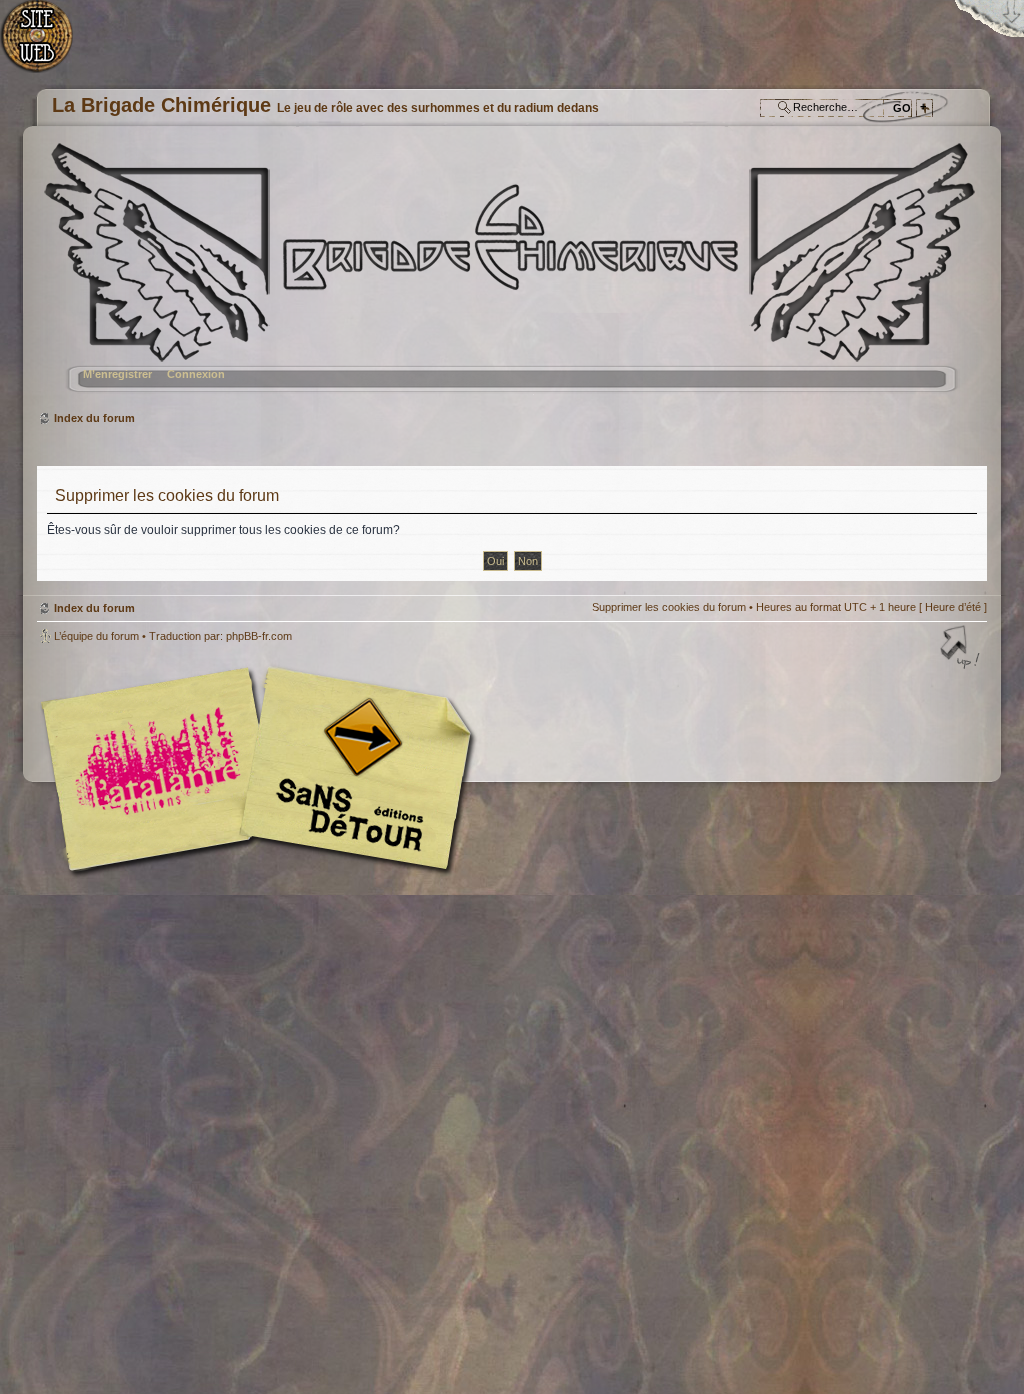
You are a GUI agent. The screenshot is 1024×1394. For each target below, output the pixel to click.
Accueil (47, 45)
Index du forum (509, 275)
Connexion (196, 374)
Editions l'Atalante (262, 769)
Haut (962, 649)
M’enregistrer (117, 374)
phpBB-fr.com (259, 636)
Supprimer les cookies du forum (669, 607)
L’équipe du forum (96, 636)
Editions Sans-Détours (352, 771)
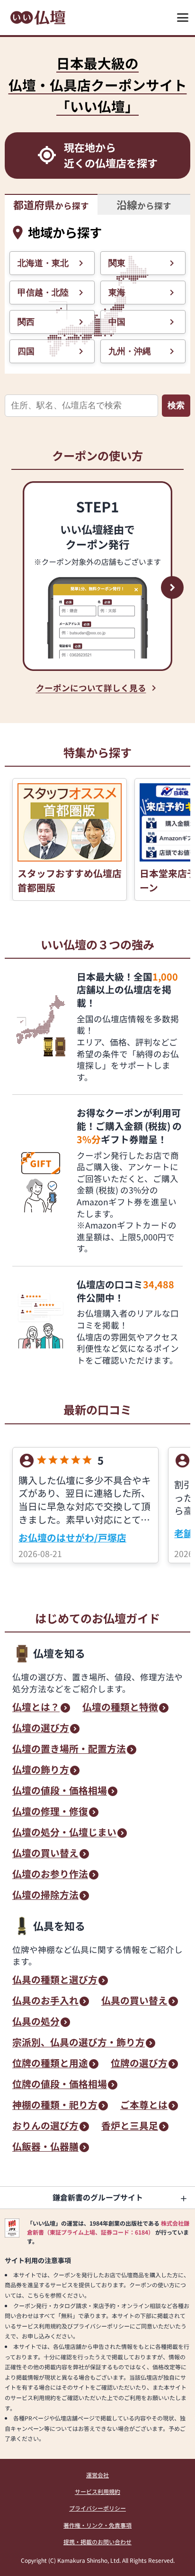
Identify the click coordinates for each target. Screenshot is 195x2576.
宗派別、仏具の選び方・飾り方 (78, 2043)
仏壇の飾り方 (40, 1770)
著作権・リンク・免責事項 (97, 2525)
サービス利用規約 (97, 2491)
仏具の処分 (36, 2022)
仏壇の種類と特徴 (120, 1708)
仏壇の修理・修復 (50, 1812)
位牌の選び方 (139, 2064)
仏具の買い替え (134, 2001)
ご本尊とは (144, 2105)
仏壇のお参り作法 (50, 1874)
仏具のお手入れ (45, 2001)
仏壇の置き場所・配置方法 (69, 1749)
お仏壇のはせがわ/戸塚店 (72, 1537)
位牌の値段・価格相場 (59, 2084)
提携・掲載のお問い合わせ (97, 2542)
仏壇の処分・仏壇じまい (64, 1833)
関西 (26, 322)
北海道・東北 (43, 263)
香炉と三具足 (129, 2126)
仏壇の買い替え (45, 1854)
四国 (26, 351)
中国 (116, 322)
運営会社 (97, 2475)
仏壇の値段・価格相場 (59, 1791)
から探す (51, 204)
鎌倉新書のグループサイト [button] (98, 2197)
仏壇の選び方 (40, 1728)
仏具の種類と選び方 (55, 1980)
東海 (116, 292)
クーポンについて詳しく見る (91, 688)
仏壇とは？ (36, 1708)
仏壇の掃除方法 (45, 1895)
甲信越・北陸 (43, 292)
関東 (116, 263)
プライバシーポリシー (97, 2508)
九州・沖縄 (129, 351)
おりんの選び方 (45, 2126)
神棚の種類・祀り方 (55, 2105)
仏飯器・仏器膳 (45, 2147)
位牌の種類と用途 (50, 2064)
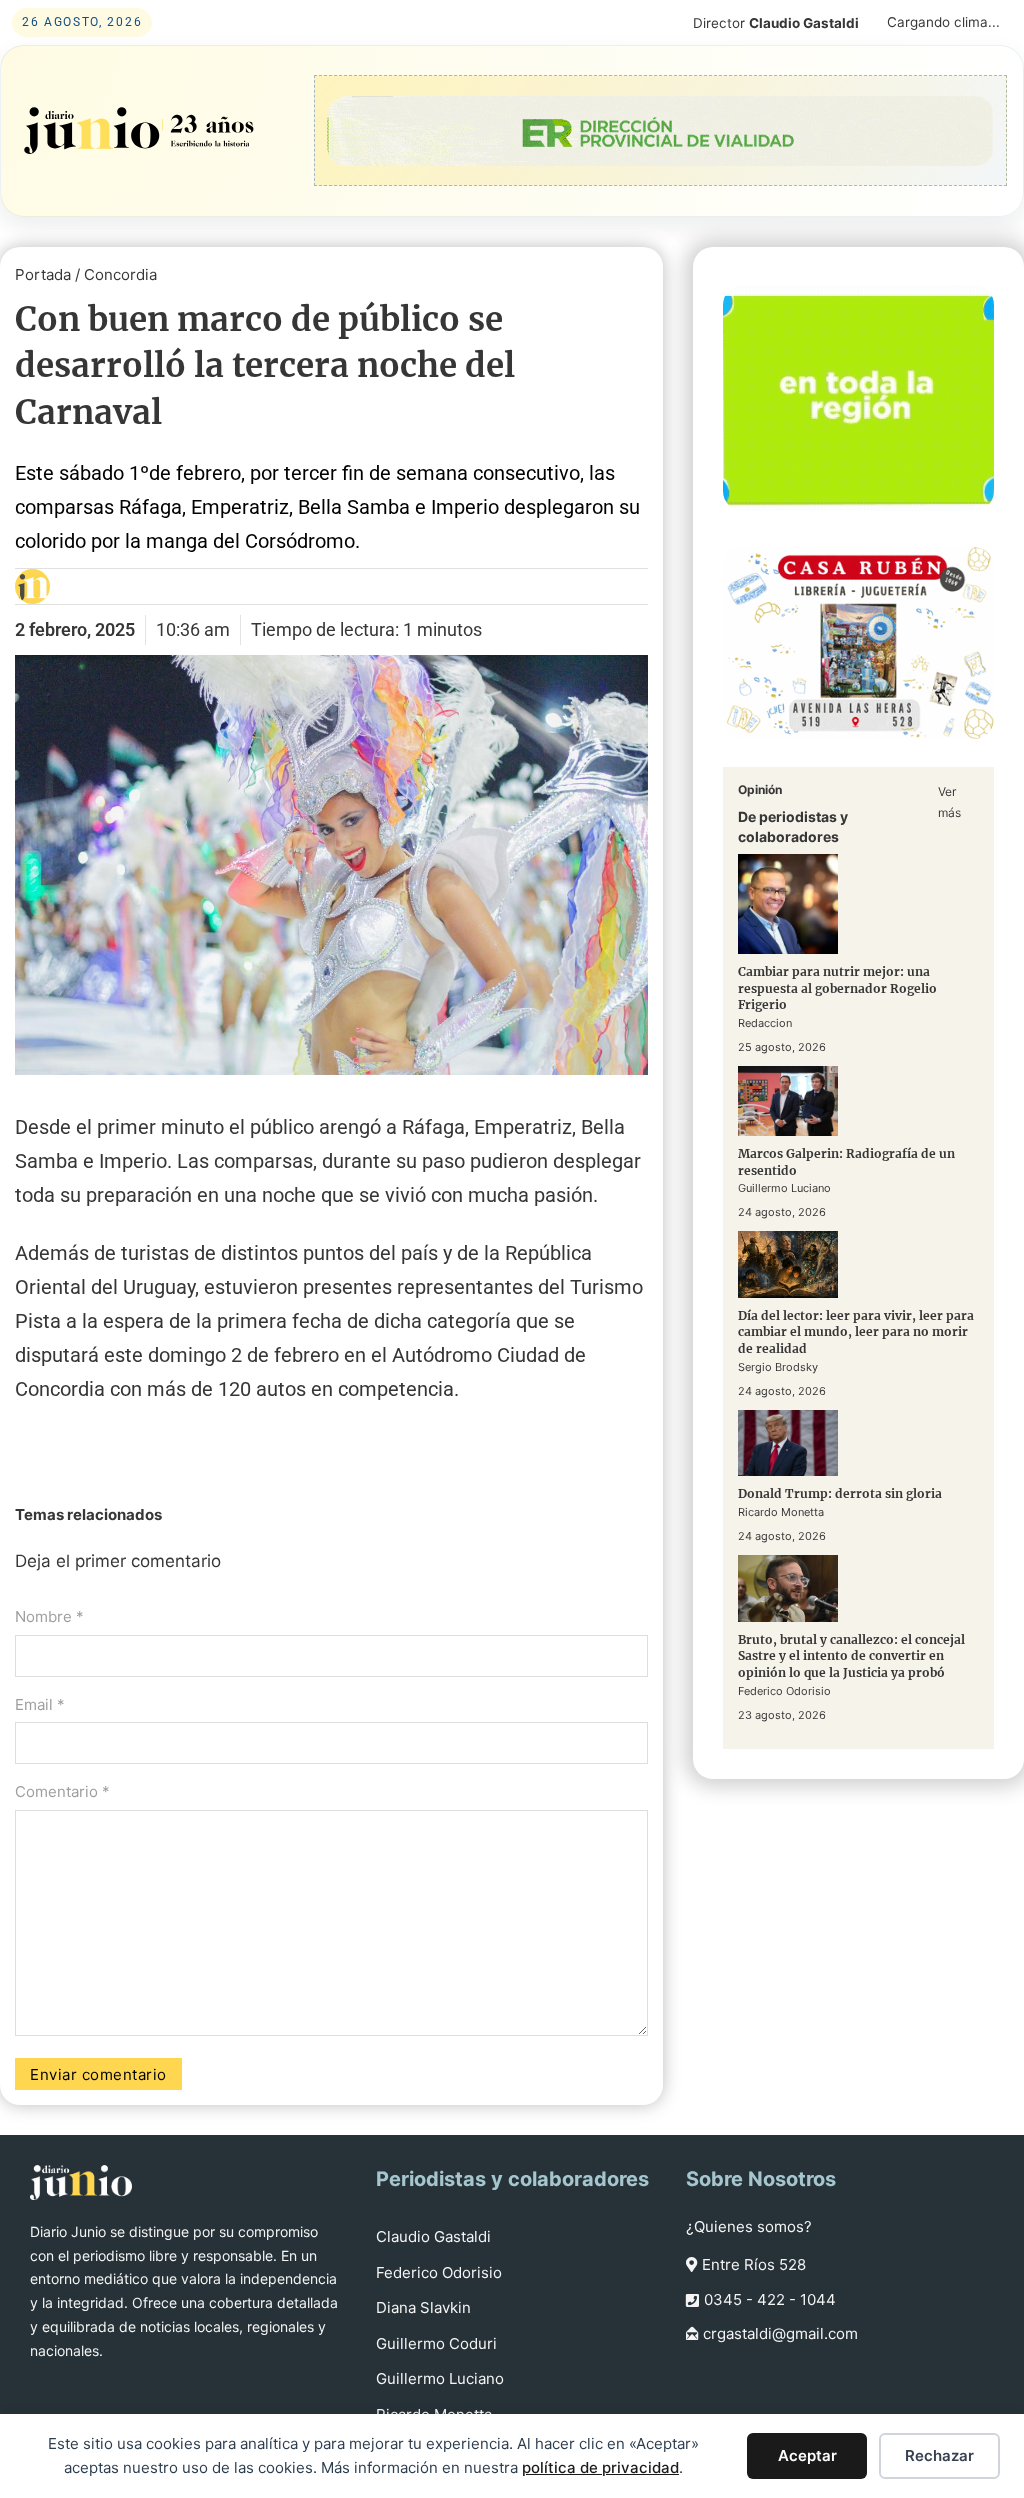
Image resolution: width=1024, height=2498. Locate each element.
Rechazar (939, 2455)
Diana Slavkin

Brief: Transcribe the material as is, with images omitted.

Answer box:
You are a GUI agent. The screenshot is 1024×1394. For each target below, output the pixel to click.
Accueil (47, 45)
Index du forum (509, 275)
Connexion (196, 374)
Editions l'Atalante (262, 769)
Haut (962, 649)
M’enregistrer (117, 374)
phpBB-fr.com (259, 636)
Supprimer les cookies du forum (669, 607)
L’équipe du forum (96, 636)
Editions Sans-Détours (352, 771)
Identify the click coordinates for each target. Screenshot is 195x2576.
宗派別、仏具の選び方・飾り方 (78, 2043)
仏壇の飾り方 (40, 1770)
著作権・リンク・免責事項 (97, 2525)
サービス利用規約 (97, 2491)
仏具の処分 (36, 2022)
仏壇の種類と特徴 (120, 1708)
仏壇の修理・修復 (50, 1812)
位牌の選び方 (139, 2064)
仏具の買い替え (134, 2001)
ご本尊とは (144, 2105)
仏壇のお参り作法 (50, 1874)
仏具のお手入れ (45, 2001)
仏壇の置き場所・配置方法 (69, 1749)
お仏壇のはせがわ/戸塚店 (72, 1537)
位牌の値段・価格相場 (59, 2084)
提携・掲載のお問い合わせ (97, 2542)
仏壇の処分・仏壇じまい (64, 1833)
関西 (26, 322)
北海道・東北 (43, 263)
香炉と三具足 (129, 2126)
仏壇の買い替え (45, 1854)
四国 (26, 351)
中国 (116, 322)
運営会社 (97, 2475)
仏壇の値段・価格相場 (59, 1791)
から探す (51, 204)
鎌倉新書のグループサイト [button] (98, 2197)
仏壇の選び方 (40, 1728)
仏具の種類と選び方 (55, 1980)
東海 (116, 292)
クーポンについて詳しく見る (91, 688)
仏壇とは？ (36, 1708)
仏壇の掃除方法 (45, 1895)
甲信越・北陸 (43, 292)
関東 (116, 263)
プライバシーポリシー (97, 2508)
九州・沖縄 (129, 351)
おりんの選び方 (45, 2126)
神棚の種類・祀り方 (55, 2105)
仏飯器・仏器膳 (45, 2147)
位牌の種類と用途 (50, 2064)
Image resolution: width=1024, height=2498. Locate each element.
Rechazar (939, 2455)
Diana Slavkin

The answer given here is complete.